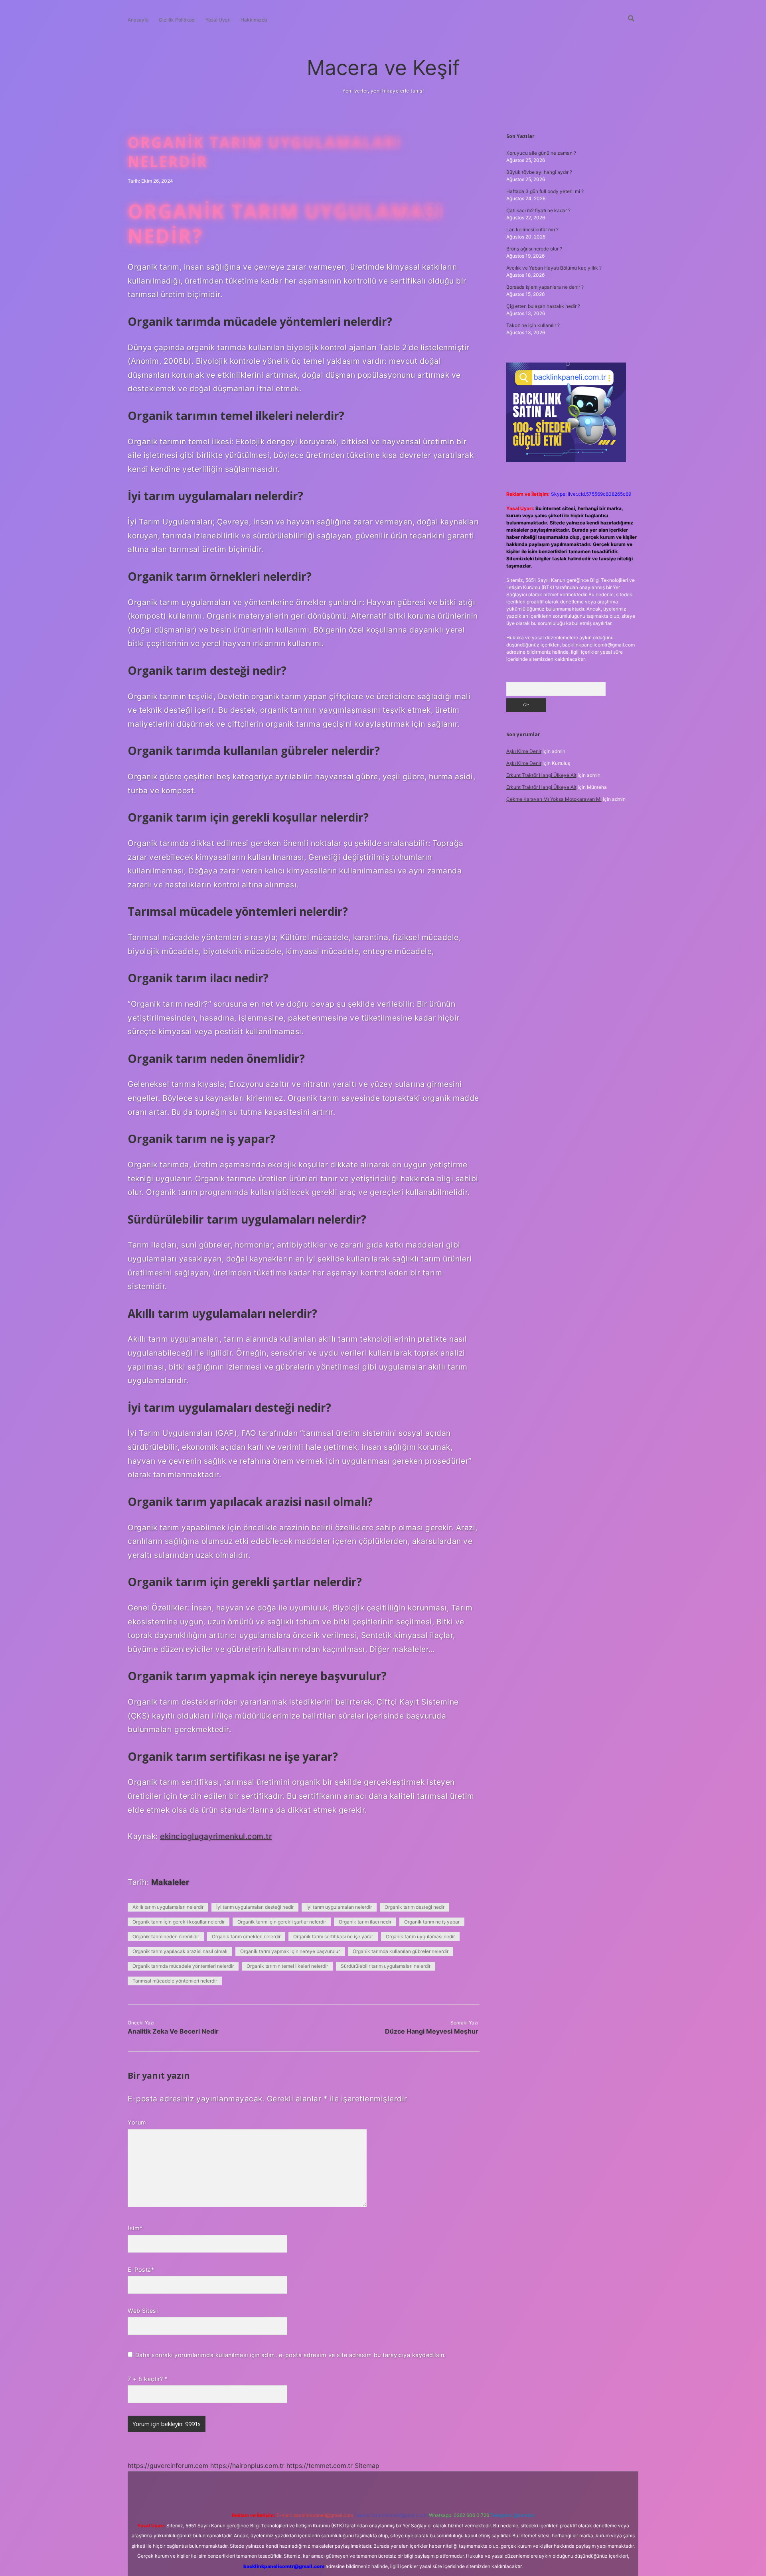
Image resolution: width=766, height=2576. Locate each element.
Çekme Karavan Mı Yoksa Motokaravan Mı (554, 799)
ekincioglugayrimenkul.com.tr (216, 1836)
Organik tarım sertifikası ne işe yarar (333, 1936)
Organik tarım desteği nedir (414, 1907)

════════════════════

*Work item:* All lines from the one with "Çekme Karavan Mı" through the final line above are to be quoted exactly; quote no other line.

*Solution to this task:*
Çekme Karavan Mı Yoksa Motokaravan Mı (554, 799)
ekincioglugayrimenkul.com.tr (216, 1836)
Organik tarım sertifikası ne işe yarar (333, 1936)
Organik tarım desteği nedir (414, 1907)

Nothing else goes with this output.